As yet, there is no way to filter out these drugs.
Hayes went on to say that the pesticide atrazine, manufactured by
Syngenta, in Sweden, was banned outright by the EU, yet Syngenta sells
it to the U.S. According to Hayes, U.S. big agro uses it on two-thirds
of all the corn, sorgum, and soy-bean fields; 90 percent of sugarcane
fields; and municipalities spray it on lawns, golf courses, and
Christmas tree farms. Vandana Shiva, a physicist and ecologist from
India, talks about the plight of babies born with birth defects because
their mothers had drunk ground water ruined by pesticides.
In one startling scene, the camera focuses on a sluggish, blood-red
stream near a small village in Africa. Maude Barlow, chairperson of the
Council of Canadians, who was involved with the 2003 documentary,
"Corporation," approaches the stream with villagers who tell
her that blood from a nearby slaughterhouse is channeled into the
river. Downstream, people drink the water, bathe, and wash clothes in
it because they don't have access to clean water, and many sicken and
die.
In her interview for "Flow" and in her book, "Blue
Gold," Barlow says that the buying and selling of water will
become as controversial as the oil business today. She equates the
current fresh water supply with that of oil reserves.

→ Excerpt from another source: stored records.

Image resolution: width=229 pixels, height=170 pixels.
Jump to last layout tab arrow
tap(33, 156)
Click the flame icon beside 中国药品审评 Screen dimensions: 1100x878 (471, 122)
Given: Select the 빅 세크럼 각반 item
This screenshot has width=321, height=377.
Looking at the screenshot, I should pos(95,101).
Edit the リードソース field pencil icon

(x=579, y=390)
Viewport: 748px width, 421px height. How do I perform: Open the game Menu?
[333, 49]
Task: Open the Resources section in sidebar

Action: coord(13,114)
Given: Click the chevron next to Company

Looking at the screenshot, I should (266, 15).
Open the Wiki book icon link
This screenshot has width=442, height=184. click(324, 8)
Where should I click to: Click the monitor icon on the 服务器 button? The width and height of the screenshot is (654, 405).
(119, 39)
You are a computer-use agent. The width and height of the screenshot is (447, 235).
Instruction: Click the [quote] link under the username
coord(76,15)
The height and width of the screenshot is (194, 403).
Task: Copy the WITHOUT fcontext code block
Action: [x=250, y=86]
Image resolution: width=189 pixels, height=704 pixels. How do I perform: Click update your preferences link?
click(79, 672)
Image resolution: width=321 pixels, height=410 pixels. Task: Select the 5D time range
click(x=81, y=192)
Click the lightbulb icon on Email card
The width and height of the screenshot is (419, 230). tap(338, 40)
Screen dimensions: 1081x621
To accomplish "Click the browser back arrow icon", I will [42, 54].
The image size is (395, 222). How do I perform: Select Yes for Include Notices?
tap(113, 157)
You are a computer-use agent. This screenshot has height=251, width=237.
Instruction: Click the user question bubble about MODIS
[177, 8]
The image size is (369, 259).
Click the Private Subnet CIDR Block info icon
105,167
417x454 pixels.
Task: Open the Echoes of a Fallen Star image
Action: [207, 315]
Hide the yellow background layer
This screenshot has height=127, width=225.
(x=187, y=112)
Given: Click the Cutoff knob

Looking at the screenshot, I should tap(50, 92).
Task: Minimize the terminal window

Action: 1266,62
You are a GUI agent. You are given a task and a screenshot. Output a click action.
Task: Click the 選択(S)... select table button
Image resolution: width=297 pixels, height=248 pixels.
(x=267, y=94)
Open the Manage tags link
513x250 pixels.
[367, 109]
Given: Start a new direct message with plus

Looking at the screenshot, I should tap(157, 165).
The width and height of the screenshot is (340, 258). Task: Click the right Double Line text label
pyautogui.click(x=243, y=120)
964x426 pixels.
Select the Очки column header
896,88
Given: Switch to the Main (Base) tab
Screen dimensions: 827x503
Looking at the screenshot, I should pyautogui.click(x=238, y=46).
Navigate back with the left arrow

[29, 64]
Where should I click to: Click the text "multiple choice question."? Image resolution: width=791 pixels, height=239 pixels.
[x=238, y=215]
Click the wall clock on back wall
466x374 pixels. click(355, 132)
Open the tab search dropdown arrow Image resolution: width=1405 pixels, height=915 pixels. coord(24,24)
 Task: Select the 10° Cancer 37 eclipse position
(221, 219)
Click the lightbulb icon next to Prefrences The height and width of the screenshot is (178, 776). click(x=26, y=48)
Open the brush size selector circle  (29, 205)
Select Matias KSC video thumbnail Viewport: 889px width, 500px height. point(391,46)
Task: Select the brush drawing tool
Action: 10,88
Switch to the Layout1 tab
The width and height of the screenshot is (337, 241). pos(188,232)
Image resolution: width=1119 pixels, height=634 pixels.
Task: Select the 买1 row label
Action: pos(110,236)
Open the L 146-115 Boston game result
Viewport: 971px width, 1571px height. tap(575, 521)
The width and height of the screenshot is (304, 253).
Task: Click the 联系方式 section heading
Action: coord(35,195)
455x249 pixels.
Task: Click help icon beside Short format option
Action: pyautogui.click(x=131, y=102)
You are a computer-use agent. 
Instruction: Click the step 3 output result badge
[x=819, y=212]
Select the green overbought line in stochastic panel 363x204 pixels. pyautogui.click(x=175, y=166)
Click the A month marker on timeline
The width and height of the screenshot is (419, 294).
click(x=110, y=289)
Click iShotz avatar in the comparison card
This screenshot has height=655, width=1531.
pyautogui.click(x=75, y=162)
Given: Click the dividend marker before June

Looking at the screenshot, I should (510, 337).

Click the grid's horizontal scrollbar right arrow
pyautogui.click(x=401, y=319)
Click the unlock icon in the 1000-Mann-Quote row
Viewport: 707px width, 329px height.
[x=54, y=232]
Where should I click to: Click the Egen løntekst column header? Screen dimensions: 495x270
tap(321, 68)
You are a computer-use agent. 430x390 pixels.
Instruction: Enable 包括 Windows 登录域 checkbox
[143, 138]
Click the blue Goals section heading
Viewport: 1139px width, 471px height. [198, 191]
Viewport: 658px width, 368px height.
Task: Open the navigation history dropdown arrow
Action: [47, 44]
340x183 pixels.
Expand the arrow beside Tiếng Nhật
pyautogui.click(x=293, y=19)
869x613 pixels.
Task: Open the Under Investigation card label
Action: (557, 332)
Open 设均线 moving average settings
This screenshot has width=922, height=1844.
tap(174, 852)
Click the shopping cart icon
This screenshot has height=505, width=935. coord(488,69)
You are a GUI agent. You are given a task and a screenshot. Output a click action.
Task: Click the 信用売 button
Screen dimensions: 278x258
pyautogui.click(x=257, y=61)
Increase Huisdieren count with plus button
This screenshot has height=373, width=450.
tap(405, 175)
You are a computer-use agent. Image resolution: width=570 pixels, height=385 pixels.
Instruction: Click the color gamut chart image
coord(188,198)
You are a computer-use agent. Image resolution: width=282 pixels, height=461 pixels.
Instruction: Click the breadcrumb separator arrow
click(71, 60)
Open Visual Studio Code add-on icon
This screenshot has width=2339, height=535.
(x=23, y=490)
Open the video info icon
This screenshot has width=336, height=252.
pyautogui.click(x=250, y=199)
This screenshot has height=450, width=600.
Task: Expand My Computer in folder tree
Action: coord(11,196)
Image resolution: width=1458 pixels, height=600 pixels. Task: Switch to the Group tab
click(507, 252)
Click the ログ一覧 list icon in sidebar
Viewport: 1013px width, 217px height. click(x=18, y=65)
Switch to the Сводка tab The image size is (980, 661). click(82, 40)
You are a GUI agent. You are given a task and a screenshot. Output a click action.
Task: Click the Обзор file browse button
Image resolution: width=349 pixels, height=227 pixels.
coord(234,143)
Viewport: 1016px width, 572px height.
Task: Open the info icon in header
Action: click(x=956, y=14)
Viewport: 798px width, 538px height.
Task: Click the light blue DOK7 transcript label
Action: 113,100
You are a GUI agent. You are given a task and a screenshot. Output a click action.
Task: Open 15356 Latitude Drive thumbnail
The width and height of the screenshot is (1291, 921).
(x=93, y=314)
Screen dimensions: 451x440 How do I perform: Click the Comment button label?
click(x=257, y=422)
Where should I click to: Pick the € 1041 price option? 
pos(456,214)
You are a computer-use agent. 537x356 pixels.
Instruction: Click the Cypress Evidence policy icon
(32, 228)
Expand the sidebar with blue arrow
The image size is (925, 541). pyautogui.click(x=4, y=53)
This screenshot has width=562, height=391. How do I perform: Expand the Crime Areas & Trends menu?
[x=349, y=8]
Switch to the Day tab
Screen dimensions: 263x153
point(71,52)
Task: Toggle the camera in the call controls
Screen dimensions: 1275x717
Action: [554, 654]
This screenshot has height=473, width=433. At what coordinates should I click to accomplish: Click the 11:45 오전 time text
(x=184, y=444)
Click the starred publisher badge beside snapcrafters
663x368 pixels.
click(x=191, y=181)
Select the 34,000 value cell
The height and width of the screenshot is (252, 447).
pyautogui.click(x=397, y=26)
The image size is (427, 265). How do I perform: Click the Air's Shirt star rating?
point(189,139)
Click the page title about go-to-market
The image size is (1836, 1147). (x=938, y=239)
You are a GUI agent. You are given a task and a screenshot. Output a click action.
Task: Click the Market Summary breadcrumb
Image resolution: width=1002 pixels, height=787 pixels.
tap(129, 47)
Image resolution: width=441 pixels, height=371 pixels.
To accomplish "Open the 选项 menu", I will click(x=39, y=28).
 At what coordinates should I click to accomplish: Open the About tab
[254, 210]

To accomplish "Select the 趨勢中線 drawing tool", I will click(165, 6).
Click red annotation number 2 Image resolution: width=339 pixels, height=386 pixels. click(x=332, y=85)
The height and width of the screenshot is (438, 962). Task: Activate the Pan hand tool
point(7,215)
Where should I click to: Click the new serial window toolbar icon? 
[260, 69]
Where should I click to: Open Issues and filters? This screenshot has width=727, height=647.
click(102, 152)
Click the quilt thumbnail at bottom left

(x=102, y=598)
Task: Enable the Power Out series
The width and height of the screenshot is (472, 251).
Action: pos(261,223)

In Africa, women and children stand in long lines, waiting to fill
containers from a spigot in the ground, controlled by France’s Suez
Corporation. Sometimes "they" allow water to flow twice a
day, sometimes once. Sometimes people wait all day for water.
Other Suez-controlled sources require the insertion of a coin and
people have to decide whether to buy food or water.
"Flow" includes clips from a documentary film about the
victory in Cochabamba, Bolivia, over water privatization, led by
activist and protest leader Oscar Olivera. Activist/author Jim Schultz,
founder of the Democracy Center based in Cochabamba, provided a
voiceover. Interviewed, Schultz reveals that in 1997 the World Bank
forced Cochabamba's water privatization by Aguas del Tunari, a private
company owned by London-based International Water Ltd. The people in
Cochabamba couldn't afford to buy the privatized water; the costs had
risen beyond their means. Several people demonstrating against the
privatization were killed by Bolivian police and the military. Still,
they prevailed and won.
"Flow" makes clear that the
"water business" is not just a Third World problem. The
Nestlés Corporation built a water bottling plant in Michigan to bottle
water pumped by the hundreds of gallons a day from nearby rivers and
aquifers. It’s a ridiculous situation, says Sweetwater Alliance member,
Michigan resident, and author, Holly Wren Spaulding. Nestlés bottles
this water, ships it all over the U.S., imports it, and sells it back
to Michigan residents.
The townspeople, led by attorney Jim Olson, brought a suit against
Nestlés to shut it down. They succeeded to a degree. Nestlés agreed to
reduce the number of thousands of gallons it pumps per day. But the
people are still working with Olson to shut it down, permanently.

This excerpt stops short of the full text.